# Unable to ping network



## skmitra74 (Sep 26, 2006)

Hi all,

I have Red Hat Linux Server installed on a m/c.
I have configured the ethernet (eth0) connection 
with *IP address, subnet mask ,default gateway and DNS servers*.
But I am unable to ping any windows M/C on the same network.

Do I need to use samba?Pl. help!!

With regards,
Shekhar Mitra​


----------



## batty_professor (Jul 29, 2004)

Hi and welcome to TSF. The windows systems on the network may have the ping return disabled. This is a security measure to hide the machines from the outside world. Are you able to ping anything on the internet? And yes, you will need Samba in order to communicate with those windows machines.


----------



## skmitra74 (Sep 26, 2006)

*re: unable to ping network*

well , I have started samba as well, but ping gives *Destination Host Unreachable*
error. 
Probably some entries are required on the Linux M/C?
Thanx
Shekhar​


----------



## batty_professor (Jul 29, 2004)

Is the ping not workiing for internet hosts? i.e. ping -c10 www.yahoo.com or can you ping your router? (the router's default is typically 192.168.2.1 or really close to that) if not then your network configuration in that machine is not correct.


----------



## skmitra74 (Sep 26, 2006)

*re : unable to ping windows*

well, i can't ping any M/C on the windows network.

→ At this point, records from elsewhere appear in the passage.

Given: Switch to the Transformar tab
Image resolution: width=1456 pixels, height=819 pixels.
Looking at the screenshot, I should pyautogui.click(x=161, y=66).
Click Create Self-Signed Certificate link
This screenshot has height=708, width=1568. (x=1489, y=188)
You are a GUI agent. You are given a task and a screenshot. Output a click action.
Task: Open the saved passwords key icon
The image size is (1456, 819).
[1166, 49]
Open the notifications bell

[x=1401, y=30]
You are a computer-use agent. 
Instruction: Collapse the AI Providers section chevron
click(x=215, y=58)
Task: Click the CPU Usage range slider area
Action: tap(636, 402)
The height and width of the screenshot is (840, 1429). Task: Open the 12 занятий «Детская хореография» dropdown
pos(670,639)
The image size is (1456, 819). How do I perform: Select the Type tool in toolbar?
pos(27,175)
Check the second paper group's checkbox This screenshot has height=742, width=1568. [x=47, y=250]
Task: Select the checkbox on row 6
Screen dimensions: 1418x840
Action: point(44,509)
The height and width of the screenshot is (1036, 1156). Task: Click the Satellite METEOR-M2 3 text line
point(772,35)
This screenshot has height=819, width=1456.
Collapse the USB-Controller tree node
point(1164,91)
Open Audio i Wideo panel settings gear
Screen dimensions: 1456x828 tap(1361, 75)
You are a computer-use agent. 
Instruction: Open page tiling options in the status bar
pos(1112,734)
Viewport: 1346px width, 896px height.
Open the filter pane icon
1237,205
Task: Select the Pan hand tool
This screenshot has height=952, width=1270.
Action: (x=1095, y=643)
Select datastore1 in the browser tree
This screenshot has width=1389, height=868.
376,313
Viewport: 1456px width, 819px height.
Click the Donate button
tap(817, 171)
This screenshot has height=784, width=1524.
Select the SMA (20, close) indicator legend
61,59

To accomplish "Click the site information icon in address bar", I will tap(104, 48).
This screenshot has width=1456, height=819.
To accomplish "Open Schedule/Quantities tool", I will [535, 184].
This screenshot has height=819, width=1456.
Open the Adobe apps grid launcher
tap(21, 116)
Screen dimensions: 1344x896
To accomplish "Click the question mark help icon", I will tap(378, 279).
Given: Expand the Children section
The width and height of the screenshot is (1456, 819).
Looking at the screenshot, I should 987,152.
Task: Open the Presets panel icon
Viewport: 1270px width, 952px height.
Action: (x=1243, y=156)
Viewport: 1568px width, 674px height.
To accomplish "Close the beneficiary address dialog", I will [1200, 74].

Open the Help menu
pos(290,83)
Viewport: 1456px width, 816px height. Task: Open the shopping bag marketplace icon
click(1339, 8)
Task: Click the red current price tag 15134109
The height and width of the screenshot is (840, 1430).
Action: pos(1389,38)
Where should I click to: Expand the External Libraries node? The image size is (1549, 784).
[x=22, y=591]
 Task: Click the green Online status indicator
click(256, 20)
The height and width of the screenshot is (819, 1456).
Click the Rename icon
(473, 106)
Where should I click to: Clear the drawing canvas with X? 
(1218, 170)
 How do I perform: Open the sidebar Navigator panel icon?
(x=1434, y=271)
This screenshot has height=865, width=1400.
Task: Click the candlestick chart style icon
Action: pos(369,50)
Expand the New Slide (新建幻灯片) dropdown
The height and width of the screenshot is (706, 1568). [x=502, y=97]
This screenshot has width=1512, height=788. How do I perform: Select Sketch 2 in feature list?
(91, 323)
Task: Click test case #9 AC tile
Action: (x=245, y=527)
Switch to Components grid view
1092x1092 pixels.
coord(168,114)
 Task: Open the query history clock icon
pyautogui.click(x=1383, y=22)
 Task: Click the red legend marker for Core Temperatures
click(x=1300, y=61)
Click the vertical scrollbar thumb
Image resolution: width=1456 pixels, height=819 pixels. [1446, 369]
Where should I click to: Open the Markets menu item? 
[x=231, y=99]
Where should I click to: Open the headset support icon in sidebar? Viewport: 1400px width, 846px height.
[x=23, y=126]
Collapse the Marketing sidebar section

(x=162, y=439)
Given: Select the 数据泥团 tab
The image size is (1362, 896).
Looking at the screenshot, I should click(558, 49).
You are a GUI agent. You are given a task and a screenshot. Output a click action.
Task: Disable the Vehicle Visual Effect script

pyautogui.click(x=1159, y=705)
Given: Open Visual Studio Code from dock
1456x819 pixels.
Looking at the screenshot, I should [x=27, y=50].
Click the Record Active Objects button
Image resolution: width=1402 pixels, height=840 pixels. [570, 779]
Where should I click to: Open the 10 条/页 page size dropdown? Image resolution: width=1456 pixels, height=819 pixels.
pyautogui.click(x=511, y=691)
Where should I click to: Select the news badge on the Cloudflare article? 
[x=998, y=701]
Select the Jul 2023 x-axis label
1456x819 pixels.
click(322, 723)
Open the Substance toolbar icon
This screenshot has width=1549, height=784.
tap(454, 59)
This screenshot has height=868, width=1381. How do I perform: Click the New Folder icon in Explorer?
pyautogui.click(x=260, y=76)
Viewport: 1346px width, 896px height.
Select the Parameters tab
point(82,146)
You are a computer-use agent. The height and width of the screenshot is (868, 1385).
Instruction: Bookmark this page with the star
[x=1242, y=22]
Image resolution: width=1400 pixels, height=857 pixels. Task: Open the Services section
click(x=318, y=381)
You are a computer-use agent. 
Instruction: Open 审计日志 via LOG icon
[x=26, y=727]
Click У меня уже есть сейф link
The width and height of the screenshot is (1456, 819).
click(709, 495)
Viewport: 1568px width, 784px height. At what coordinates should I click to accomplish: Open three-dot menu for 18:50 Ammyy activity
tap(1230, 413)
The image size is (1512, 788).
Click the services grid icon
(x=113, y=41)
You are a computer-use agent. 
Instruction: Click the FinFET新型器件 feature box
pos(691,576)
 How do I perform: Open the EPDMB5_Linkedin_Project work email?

The settings on the Linux M/C are as follows :

*IP address : 192.168.10.4
netmask : 255.255.255.0
gateway : 192.168.1.1
DNS : 164.100.17.3*

*route -n* gives :

*Destination Gateway Mask*

192.168.10.0 0.0.0.0 255.255.255.255
127.0.0.0 0.0.0.0 255.0.0.0
0.0.0.0 192.168.10.4 0.0.0.0


----------



## Skie (Mar 15, 2003)

If you're running Windows XP with SP2, try disabling the firewall temporarily and try the ping again. Also, if you're able to ping yahoo.com, then everything should be right and it's just a matter of configuring the firewall to allow pings.


----------